*** RECORDS PROVIDED
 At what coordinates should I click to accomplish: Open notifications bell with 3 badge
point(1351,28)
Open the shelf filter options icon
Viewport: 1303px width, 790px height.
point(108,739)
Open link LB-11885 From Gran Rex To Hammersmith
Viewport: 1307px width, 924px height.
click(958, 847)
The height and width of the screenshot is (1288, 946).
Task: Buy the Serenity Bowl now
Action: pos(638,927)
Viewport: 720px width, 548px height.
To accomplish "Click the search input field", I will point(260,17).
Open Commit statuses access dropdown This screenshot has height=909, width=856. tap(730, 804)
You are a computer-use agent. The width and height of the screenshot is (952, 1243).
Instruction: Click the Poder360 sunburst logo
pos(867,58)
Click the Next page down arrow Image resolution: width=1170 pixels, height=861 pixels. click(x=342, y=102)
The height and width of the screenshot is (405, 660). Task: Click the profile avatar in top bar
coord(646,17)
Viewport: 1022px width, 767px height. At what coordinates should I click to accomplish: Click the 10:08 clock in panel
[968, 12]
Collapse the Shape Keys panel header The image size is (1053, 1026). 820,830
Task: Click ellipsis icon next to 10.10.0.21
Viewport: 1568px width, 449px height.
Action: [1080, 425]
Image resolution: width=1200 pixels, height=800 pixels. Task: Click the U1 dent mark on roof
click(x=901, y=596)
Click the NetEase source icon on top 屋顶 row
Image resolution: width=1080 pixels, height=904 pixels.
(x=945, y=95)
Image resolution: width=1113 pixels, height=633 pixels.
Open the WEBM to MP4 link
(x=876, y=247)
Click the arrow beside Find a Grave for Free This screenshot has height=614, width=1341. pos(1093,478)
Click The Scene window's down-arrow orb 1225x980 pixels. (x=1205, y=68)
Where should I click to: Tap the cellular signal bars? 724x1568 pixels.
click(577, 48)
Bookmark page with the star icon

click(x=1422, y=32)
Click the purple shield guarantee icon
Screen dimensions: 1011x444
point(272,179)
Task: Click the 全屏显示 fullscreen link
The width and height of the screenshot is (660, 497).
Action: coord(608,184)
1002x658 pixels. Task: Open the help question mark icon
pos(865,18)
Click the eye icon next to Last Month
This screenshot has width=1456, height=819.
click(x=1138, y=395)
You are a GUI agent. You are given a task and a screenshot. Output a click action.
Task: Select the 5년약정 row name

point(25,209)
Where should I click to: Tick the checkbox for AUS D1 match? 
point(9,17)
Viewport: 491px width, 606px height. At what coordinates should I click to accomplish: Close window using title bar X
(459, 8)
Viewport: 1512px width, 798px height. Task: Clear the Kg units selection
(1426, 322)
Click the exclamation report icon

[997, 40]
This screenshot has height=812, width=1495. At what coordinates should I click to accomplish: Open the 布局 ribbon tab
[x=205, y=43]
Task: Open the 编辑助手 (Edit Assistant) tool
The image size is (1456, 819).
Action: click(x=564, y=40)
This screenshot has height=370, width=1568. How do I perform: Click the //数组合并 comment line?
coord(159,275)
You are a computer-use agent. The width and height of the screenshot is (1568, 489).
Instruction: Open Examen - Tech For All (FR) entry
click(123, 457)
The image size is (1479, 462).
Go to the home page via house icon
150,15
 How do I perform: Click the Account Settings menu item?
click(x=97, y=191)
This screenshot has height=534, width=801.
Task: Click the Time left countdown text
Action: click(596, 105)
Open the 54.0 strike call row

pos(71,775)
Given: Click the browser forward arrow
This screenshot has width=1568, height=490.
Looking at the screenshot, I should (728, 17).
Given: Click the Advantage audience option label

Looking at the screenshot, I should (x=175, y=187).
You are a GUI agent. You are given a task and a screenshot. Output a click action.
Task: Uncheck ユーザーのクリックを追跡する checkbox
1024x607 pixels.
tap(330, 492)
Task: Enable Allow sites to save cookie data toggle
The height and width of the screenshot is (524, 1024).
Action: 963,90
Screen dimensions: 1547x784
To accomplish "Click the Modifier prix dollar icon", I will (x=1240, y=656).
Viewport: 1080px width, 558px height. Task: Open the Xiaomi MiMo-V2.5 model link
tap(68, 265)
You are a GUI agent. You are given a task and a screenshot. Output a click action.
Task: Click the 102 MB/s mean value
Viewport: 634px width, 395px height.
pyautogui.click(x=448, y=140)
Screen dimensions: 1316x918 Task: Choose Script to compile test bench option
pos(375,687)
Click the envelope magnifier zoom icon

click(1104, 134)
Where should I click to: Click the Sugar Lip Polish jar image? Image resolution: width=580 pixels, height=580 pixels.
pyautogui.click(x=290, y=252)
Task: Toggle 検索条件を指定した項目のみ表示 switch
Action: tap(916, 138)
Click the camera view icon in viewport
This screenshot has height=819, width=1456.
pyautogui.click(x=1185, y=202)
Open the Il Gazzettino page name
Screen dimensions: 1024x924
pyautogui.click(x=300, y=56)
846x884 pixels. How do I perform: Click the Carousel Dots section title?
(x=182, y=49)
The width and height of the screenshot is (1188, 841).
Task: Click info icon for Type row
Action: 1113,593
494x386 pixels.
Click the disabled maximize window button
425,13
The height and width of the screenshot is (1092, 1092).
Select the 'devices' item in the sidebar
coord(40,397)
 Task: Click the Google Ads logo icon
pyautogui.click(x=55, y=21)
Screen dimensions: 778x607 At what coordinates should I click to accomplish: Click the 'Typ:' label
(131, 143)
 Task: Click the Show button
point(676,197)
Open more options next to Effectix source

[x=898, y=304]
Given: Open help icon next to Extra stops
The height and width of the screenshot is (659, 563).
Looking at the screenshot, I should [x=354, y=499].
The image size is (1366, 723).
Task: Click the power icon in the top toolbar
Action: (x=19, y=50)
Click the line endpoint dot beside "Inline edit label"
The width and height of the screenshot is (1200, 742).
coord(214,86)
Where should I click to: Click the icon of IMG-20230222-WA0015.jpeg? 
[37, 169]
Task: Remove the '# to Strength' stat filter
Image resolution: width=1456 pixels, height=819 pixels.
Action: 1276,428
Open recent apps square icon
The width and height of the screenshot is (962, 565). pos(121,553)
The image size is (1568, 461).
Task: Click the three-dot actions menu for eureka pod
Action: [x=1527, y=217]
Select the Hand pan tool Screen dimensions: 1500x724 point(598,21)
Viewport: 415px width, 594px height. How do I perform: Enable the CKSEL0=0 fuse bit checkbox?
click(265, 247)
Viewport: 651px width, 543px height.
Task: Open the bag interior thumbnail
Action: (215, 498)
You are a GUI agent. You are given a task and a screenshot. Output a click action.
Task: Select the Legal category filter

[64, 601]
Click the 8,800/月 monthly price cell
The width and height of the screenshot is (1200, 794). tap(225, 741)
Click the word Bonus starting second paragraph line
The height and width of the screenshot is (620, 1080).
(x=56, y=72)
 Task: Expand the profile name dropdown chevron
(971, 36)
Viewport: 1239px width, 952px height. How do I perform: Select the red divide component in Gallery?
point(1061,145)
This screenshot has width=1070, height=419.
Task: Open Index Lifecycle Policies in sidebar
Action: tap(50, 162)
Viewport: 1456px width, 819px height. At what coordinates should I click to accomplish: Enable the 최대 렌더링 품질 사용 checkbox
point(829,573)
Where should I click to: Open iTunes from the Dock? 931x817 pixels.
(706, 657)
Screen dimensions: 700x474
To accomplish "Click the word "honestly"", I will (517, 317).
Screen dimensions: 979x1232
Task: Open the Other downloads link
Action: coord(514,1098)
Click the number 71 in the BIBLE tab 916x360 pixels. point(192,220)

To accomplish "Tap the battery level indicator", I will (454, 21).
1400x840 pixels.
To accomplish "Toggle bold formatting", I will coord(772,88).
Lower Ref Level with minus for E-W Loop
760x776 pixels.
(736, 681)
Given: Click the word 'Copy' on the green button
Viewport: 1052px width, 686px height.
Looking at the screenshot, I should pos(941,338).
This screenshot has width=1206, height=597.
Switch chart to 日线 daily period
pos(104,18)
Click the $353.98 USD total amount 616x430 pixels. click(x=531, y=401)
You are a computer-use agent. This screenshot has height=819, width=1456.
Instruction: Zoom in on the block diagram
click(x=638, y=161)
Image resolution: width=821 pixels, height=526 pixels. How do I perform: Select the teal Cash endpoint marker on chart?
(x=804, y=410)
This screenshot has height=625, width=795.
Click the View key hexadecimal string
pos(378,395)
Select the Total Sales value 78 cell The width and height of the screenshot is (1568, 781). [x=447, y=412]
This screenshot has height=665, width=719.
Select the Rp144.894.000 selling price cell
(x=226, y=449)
******
# WRITTEN PROBLEM
Please set down again, word for word, the lines from the very first one above through the line containing "The height and width of the screenshot is (1288, 946).", with that line included.

# RESULT
 At what coordinates should I click to accomplish: Open notifications bell with 3 badge
point(1351,28)
Open the shelf filter options icon
Viewport: 1303px width, 790px height.
point(108,739)
Open link LB-11885 From Gran Rex To Hammersmith
Viewport: 1307px width, 924px height.
click(958, 847)
The height and width of the screenshot is (1288, 946).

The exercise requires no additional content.